Menyadari seseorang tengah berbicara ke arahnya, lamunan Azalea pecah. Ragu-ragu ditatapnya mata merah sosok cantik di sebelahnya ini.

"Ah ya, lezat."

Senyuman sosok bermata merah itu melebar. Hatinya merekah begitu saja. Diam-diam Azalea bersyukur bahwa sosok di sebelahnya ini tidak masalah dengan sikap diamnya yang penyebabnya tidak diketahui itu. Kalau dia ... mungkin akan sakit hati jika berada di posisinya.

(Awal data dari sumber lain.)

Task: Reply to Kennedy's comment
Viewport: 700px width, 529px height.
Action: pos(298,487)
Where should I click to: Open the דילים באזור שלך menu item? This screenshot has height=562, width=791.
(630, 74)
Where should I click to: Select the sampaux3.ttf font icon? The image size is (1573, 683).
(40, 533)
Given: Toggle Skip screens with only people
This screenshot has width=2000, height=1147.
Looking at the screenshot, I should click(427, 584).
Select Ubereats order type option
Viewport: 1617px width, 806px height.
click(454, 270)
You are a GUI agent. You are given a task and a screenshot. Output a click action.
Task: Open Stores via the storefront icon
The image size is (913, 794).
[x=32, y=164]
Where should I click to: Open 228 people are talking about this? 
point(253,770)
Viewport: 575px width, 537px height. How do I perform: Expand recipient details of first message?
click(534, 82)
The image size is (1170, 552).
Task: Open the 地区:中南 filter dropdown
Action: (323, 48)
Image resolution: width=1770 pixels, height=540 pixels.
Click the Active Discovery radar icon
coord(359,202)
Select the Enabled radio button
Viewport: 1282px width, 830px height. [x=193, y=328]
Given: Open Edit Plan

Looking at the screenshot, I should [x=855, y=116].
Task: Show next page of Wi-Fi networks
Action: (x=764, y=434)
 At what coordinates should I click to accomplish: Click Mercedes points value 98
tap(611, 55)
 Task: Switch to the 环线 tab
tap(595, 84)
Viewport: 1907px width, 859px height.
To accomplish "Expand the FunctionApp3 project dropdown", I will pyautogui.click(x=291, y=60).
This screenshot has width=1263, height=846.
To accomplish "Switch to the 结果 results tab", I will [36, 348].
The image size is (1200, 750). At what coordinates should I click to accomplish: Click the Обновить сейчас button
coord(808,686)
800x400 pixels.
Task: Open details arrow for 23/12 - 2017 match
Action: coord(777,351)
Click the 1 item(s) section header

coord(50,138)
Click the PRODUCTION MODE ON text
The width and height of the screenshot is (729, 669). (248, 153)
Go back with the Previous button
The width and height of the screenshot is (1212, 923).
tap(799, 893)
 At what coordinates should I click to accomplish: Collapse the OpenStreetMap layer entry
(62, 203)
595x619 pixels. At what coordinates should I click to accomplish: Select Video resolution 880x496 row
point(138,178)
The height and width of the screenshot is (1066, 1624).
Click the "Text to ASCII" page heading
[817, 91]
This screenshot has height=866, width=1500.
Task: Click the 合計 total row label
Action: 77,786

"Baik, makanan siap," ujarnya senang. Kedua tangannya di satukan di dekat wajah cantiknya. "Oh, ya, Lea, bisa tolong panggilkan dua 'teman dekat' itu?"

Teman dekat?

Lea—?

"Lea?" tanyanya cepat, selepas mendengar nama panggilan itu disebut teman barunya.

"Ya, Lea. Kalau kamu tidak keberatan aku memanggilmu begitu."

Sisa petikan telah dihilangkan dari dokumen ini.